**Source information**
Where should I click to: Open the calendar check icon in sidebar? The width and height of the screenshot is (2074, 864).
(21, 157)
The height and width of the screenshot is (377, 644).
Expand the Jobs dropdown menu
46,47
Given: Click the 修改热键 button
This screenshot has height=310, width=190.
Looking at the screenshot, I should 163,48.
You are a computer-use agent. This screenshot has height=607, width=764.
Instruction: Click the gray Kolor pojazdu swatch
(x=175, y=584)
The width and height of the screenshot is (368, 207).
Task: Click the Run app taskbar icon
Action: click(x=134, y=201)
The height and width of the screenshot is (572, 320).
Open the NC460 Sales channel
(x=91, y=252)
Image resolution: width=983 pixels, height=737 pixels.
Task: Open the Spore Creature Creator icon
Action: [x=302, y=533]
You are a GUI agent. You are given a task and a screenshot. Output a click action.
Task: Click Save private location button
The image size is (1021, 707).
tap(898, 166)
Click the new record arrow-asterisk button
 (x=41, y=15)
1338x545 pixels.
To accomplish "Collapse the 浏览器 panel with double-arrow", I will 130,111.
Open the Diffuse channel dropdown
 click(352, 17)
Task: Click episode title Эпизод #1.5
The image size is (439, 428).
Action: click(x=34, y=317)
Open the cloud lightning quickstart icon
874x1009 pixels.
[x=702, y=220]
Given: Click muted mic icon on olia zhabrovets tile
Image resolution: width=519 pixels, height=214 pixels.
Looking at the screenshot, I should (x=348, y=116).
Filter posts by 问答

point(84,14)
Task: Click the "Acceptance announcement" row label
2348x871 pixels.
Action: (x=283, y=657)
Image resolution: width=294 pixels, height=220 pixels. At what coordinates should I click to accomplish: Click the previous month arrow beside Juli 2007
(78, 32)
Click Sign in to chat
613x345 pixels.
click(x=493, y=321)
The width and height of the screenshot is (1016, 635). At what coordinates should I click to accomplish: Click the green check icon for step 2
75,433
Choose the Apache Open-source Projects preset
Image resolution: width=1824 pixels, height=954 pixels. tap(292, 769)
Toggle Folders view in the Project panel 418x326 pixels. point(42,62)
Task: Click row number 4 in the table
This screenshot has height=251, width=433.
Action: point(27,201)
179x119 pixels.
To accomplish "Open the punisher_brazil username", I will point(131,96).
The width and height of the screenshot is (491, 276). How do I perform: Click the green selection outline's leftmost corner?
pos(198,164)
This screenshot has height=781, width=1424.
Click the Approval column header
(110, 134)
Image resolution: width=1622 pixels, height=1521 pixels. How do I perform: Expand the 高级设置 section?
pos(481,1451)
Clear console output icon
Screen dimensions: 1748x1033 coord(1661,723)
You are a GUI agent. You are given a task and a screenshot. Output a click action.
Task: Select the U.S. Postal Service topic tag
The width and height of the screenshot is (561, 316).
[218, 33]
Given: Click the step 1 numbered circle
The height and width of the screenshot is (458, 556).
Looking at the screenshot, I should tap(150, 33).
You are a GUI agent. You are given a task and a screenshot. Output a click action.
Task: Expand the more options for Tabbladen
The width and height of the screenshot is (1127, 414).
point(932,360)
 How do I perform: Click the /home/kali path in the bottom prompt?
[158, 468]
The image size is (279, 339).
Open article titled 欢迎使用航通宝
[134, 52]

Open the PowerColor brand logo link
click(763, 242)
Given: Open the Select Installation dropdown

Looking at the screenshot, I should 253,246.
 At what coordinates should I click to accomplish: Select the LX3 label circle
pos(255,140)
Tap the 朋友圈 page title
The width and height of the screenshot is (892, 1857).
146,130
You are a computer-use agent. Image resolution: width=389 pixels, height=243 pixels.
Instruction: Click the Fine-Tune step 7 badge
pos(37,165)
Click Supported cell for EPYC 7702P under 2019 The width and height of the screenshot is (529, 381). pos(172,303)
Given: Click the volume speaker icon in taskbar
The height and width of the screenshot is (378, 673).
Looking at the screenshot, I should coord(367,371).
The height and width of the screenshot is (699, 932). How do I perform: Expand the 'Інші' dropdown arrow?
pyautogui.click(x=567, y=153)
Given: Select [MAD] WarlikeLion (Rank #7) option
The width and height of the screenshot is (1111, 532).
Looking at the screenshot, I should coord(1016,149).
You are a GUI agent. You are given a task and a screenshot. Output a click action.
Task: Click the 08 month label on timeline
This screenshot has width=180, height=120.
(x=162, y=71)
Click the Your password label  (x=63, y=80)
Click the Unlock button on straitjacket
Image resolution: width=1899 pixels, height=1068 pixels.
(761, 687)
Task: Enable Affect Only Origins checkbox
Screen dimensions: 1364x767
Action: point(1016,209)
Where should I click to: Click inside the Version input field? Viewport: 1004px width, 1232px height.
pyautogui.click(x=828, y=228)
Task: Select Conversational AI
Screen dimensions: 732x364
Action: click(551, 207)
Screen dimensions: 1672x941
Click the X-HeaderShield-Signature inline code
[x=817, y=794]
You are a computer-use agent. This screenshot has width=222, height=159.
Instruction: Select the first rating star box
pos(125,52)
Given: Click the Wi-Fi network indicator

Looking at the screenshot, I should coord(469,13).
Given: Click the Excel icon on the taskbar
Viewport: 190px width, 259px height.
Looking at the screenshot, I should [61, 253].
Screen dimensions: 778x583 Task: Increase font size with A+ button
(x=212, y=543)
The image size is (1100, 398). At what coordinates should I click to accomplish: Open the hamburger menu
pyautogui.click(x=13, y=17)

**Your task**
The required answer is the line with "Screen dimensions: 732x364" plus every line after it to the end of the entries above, transcribed exactly.

**Solution**
Screen dimensions: 732x364
Action: click(551, 207)
Screen dimensions: 1672x941
Click the X-HeaderShield-Signature inline code
[x=817, y=794]
You are a computer-use agent. This screenshot has width=222, height=159.
Instruction: Select the first rating star box
pos(125,52)
Given: Click the Wi-Fi network indicator

Looking at the screenshot, I should coord(469,13).
Given: Click the Excel icon on the taskbar
Viewport: 190px width, 259px height.
Looking at the screenshot, I should [61, 253].
Screen dimensions: 778x583 Task: Increase font size with A+ button
(x=212, y=543)
The image size is (1100, 398). At what coordinates should I click to accomplish: Open the hamburger menu
pyautogui.click(x=13, y=17)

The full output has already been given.